2.2 Sur la culpabilité:
Attendu que V Alain ne conteste pas avoir transmis aux autorités municipales des factures pro-forma qu'il savait ne pas correspondre au matériel de référence, dans le seul but de baisser artificiellement le montant des offres de la société Z et de lui faire ainsi remporter les marchés; qu'il est donc coupable des délits de faux et d'usage de faux qui lui sont reprochés, sous la réserve que, dans chaque cas, le faux n'est pas constitué par la facture elle-même mais par l'offre globale de la société Z, qui la contient et dont elle altère la sincérité;
Attendu, par ailleurs, que le fait que V Alain ait accomplit de tels actes pour le compte de son employeur et sous le contrôle de sa hiérarchie, ne l'exonère pas de sa responsabilité pénale personnelle.
2.3 Sur la peine:
Attendu que V Alain n'a jamais été condamné; qu'une simple peine d'amende paraît suffisante pour sanctionner les infractions
Sur l'action civile:
Attendu que M. Martin n'est pas partie à l'instance; qu'il n'a, au demeurant, pas souffert personnellement du dommage directement causé par les infractions;
Que les conclusions déposées en son nom sont irrecevables.

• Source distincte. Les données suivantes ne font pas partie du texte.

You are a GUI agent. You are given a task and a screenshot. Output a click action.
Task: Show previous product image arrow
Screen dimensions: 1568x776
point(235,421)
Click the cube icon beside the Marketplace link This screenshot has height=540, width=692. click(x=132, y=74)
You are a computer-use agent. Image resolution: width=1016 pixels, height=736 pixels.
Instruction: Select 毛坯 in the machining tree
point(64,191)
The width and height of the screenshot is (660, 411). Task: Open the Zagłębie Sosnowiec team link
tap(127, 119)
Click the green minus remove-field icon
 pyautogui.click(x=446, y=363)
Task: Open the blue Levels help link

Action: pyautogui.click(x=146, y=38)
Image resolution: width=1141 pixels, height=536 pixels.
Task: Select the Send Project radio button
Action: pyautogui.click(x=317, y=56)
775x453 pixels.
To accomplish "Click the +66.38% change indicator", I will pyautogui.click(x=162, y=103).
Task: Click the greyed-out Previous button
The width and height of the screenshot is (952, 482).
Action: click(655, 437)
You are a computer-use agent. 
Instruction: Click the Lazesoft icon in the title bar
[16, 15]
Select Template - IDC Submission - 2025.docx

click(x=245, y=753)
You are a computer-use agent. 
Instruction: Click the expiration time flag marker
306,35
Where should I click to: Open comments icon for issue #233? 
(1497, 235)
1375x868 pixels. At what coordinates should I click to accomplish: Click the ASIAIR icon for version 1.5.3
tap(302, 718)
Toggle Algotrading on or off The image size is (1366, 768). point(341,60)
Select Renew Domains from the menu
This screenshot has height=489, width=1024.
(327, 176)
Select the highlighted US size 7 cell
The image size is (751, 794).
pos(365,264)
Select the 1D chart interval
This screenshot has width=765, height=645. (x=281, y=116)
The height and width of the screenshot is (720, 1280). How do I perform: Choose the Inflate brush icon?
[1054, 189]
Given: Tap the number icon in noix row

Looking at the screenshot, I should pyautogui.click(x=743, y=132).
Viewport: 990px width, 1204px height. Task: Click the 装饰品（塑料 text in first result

Par ces motifs, LA COUR, statuant publiquement, par arrêt contradictoire à l'encontre de V Alain et de la société Y, en matière correctionnelle, après en avoir délibéré conformément à la loi, en la forme, reçoit les appels formés par le Ministère public et la société Y. Au fond, confirme le jugement déféré en ce qu'il a relaxé V Alain du délit d'action concertée tendant à limiter l'exercice de la libre concurrence. Infirmant sur le surplus, Déclare V Alain coupable des délits de faux et d'usage de faux. Le condamne à une amende de 10 000 euro. Déclare irrecevables les conclusions de partie civile de M. Max Martin. Constate que la société Y ne formule aucune demande. Le tout conformément aux articles visés au jugement et au présent arrêt, et aux articles 512 et suivants du Code de procédure pénale.